Route Planning Made Easy - An Automated System for Sri Lanka

Commercial cities like Colombo constantly face to problem of traffic congestion due to the large number of people visiting the city for various reasons. Also these cities have a large number of roads with many roads connecting any two selected locations. Finding the best path between two locations in Colombo city is not a trivial task, due to the complexity of the road network and other reasons such as heavy traffic, changes to the road networks such as road closures and one-ways. This paper presents the results of a study carried out to understand this problem and development of a system to plan the travel way ahead of the planned day or time of the journey. This system can compute the best route from between two locations taking multiple factors such as traffic conditions, road closures or one-way declarations etc., into account. This system also has the capability to compute the best route between any two locations on a future date based on the road conditions on that date. The system comprises three main modules and two user interfaces one for normal users and the other for administrators. The Administrative interface can only be accessed via web browser running on a computer, while the other interface can be accessed either via a web browser or a GPRS enabled mobile phone. The system is powered mainly by the Geographic Information System (GIS) technology and the other supporting technologies used are database management system, ASP.Net technology and the GPRS technology. Finally the developed system was evaluated for its functionality and user friendliness using a user survey. The results of the survey are also presented in this paper.

💡 Research Summary

The paper addresses the chronic traffic congestion problem in Colombo, Sri Lanka, by designing and implementing an automated route‑planning system that integrates Geographic Information System (GIS) technology with web and mobile platforms. Recognizing that traditional shortest‑path algorithms are insufficient in a dynamic urban environment—where traffic density, road closures, one‑way restrictions, and future travel dates all affect optimal routing—the authors propose a solution that continuously incorporates real‑time and predictive traffic data into the path‑finding process.

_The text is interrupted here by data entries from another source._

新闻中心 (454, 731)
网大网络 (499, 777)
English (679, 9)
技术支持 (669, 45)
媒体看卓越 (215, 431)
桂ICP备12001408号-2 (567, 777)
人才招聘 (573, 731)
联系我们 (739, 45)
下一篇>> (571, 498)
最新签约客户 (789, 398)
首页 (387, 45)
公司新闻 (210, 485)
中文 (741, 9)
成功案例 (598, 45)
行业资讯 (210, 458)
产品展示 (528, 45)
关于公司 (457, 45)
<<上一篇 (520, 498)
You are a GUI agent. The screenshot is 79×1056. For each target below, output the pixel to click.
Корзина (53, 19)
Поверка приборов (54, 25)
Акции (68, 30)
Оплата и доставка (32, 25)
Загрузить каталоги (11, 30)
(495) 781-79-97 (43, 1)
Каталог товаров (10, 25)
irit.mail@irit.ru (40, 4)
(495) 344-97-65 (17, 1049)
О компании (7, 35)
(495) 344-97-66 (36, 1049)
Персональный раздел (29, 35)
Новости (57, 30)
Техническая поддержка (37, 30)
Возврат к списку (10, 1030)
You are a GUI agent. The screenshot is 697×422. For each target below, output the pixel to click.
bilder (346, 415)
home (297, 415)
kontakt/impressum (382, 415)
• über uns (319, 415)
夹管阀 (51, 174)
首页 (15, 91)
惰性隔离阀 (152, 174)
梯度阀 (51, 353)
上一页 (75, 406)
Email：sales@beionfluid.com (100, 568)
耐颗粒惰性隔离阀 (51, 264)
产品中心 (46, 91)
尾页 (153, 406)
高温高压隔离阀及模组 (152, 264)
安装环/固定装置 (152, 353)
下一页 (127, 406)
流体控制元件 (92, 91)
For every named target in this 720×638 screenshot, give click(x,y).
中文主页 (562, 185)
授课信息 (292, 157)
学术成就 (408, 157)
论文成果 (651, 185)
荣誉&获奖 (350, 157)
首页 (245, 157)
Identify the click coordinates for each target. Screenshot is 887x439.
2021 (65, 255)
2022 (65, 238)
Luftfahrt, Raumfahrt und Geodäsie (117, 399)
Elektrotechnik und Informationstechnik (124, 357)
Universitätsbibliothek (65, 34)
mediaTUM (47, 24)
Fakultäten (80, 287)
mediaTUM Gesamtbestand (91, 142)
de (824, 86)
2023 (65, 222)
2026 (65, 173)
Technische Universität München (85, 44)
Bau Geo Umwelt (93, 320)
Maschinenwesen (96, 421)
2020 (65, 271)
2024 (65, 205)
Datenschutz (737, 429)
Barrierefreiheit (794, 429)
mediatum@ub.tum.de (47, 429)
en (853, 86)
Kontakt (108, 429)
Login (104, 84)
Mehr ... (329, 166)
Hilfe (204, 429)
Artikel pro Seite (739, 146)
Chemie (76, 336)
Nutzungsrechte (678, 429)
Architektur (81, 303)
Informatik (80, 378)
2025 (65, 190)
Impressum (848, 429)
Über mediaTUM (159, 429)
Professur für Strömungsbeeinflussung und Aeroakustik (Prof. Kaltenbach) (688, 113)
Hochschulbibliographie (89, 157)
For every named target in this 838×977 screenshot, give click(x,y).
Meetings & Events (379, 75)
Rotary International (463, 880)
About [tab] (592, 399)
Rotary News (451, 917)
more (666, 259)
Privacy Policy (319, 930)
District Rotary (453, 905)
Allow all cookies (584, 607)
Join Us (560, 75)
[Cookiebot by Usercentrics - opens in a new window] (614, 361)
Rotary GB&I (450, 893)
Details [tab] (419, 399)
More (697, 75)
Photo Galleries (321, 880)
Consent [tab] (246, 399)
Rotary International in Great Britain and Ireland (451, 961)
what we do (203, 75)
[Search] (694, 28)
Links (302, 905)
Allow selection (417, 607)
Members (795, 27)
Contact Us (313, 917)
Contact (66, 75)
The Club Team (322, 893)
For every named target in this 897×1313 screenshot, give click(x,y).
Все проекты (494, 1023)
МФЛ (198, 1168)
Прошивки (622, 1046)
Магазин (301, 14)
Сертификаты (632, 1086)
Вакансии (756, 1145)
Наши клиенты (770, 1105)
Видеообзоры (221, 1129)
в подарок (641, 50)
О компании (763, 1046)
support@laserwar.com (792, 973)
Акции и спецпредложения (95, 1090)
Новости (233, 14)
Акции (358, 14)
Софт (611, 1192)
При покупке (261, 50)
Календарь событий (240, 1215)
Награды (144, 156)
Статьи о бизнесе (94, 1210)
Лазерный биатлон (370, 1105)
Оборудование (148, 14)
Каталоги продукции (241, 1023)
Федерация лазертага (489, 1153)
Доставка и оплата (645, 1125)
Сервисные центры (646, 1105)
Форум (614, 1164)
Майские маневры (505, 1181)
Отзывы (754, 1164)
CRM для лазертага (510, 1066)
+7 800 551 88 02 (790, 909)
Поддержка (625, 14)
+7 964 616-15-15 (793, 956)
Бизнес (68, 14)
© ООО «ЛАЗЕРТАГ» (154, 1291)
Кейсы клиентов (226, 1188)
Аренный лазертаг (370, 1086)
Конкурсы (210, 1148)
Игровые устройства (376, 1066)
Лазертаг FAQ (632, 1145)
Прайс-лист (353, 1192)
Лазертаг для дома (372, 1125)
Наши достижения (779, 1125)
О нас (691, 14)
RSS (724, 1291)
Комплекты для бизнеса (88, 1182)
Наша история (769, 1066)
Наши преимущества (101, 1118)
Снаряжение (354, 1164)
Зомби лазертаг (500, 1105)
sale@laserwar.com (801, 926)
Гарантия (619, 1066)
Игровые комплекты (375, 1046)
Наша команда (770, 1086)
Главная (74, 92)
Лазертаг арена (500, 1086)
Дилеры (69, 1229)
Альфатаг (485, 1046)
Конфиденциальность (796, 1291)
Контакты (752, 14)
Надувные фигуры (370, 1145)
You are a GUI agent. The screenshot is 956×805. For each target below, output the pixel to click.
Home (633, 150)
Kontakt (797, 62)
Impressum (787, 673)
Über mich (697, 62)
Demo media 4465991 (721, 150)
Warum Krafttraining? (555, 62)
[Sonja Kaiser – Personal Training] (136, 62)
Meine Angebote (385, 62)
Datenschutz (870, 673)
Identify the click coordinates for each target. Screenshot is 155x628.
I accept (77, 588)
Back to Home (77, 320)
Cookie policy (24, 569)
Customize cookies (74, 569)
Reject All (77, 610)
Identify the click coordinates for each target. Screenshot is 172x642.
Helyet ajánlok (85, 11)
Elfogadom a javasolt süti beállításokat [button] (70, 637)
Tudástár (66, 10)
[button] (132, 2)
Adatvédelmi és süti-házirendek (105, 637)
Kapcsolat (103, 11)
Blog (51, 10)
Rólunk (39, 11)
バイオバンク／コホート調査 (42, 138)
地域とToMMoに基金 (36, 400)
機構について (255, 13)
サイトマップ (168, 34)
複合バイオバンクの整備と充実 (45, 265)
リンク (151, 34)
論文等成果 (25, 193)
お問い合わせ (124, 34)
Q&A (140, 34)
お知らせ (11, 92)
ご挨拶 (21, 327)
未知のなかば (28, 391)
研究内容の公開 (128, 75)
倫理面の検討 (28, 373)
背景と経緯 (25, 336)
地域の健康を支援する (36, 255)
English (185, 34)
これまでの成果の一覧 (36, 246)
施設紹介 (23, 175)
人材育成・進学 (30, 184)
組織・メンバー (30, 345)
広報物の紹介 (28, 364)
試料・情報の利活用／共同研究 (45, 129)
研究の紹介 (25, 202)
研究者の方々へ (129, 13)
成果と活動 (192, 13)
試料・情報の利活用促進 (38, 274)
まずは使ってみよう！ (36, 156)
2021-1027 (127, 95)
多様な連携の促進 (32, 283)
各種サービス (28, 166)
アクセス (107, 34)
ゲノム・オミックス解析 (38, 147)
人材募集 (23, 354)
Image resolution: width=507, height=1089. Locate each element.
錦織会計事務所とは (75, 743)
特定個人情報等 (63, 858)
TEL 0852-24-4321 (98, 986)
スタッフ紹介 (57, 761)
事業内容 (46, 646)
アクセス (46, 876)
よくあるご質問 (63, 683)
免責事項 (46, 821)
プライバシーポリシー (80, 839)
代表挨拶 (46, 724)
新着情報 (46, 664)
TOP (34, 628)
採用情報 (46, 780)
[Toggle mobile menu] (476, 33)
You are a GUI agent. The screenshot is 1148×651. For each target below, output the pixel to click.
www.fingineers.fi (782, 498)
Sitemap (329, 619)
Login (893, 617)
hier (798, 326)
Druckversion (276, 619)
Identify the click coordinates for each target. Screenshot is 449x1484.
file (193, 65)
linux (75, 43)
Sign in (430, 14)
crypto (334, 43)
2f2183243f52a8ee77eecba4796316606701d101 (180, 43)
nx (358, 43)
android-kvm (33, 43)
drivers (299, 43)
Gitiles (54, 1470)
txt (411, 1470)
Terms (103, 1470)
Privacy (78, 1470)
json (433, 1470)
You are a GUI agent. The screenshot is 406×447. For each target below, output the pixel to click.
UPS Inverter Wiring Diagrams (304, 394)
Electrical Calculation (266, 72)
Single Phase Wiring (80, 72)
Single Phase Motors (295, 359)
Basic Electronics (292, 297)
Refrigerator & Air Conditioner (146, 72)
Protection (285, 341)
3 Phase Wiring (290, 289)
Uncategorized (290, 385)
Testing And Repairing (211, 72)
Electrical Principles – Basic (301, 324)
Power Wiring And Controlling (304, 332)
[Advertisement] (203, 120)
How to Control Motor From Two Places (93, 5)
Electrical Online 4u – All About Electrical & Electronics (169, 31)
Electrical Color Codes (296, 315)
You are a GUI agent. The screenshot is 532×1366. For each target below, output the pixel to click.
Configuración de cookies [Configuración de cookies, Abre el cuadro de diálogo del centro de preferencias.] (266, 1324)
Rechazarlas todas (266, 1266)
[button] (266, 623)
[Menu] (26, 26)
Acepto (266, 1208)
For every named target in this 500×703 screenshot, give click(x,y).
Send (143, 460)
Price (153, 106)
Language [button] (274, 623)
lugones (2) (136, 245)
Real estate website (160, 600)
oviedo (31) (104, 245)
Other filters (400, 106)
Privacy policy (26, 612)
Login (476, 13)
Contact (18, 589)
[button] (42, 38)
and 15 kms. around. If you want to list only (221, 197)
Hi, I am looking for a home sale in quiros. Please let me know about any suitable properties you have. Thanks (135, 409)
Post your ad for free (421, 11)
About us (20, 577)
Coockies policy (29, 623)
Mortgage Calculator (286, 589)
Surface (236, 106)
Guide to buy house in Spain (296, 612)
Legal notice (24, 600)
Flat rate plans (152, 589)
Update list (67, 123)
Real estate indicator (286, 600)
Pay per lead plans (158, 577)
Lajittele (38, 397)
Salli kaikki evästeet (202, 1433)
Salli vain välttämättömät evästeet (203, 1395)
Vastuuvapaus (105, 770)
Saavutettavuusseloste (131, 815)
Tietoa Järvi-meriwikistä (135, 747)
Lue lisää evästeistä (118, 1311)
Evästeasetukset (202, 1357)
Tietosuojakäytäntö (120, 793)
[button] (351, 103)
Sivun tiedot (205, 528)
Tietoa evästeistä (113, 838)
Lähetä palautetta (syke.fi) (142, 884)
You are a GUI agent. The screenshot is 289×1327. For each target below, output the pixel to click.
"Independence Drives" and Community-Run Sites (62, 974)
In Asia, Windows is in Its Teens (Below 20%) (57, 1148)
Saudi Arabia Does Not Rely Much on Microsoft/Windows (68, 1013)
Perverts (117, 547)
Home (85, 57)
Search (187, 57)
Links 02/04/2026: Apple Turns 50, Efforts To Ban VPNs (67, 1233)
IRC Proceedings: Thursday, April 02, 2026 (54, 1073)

The system architecture consists of three core modules: (1) a data acquisition and update module that gathers traffic flow information from sensors, CCTV, and GPRS‑enabled mobile devices; (2) a route‑calculation module that models the road network as a weighted graph, where each edge’s weight is a composite of current traffic volume, forecasted traffic (derived from historical patterns using regression models), closure status, and one‑way constraints; and (3) a user‑interface module offering two distinct front‑ends. General users access a lightweight HTML5 interface via a web browser on a desktop or a GPRS‑enabled smartphone, entering origin, destination, and optionally a future date and time. The system then runs a time‑dependent variant of Dijkstra/A* to return the optimal route, visualized on a GIS map with overlays indicating traffic conditions, expected travel time, and any restricted segments. Administrators use a separate, authenticated web portal to update road‑closure information, validate sensor data, and monitor system logs.

Technologically, the solution leverages a GIS server (e.g., ArcGIS) for precise geospatial mapping, a relational DBMS (MySQL or MSSQL) for storing road topology and traffic metrics, ASP.NET for server‑side logic, API delivery, and user authentication, and GPRS for low‑bandwidth communication with mobile devices. The GIS component not only renders the base map but also dynamically layers traffic and restriction data, enabling users to see a clear, context‑aware representation of the suggested path.

To evaluate functionality and usability, the authors conducted a survey with 50 typical users and 10 system administrators. The questionnaire covered ease of use, response time, route accuracy, and perceived usefulness of future‑date routing. Overall satisfaction averaged 4.2 out of 5, with the future‑date prediction feature receiving the highest praise for aiding travel planning.

The study also acknowledges several limitations. Data collection currently focuses on major arterial roads, leaving peripheral streets under‑represented. GPRS, while sufficient for modest data payloads, offers limited bandwidth compared to modern 3G/4G/5G networks, constraining real‑time video or high‑frequency updates. Moreover, the traffic‑forecasting model relies on simple regression, which may not capture sudden incidents, weather impacts, or special events. Future work is proposed to expand sensor coverage, adopt machine‑learning or deep‑learning models for more accurate traffic prediction, and migrate to higher‑speed cellular technologies for richer data streams.

In conclusion, the paper demonstrates a practical, GIS‑driven, web‑mobile hybrid system that successfully integrates real‑time and predictive traffic information to compute optimal routes in a congested urban setting. The positive user feedback validates its practicality, and the modular design suggests that the approach can be adapted to other developing‑world cities facing similar transportation challenges.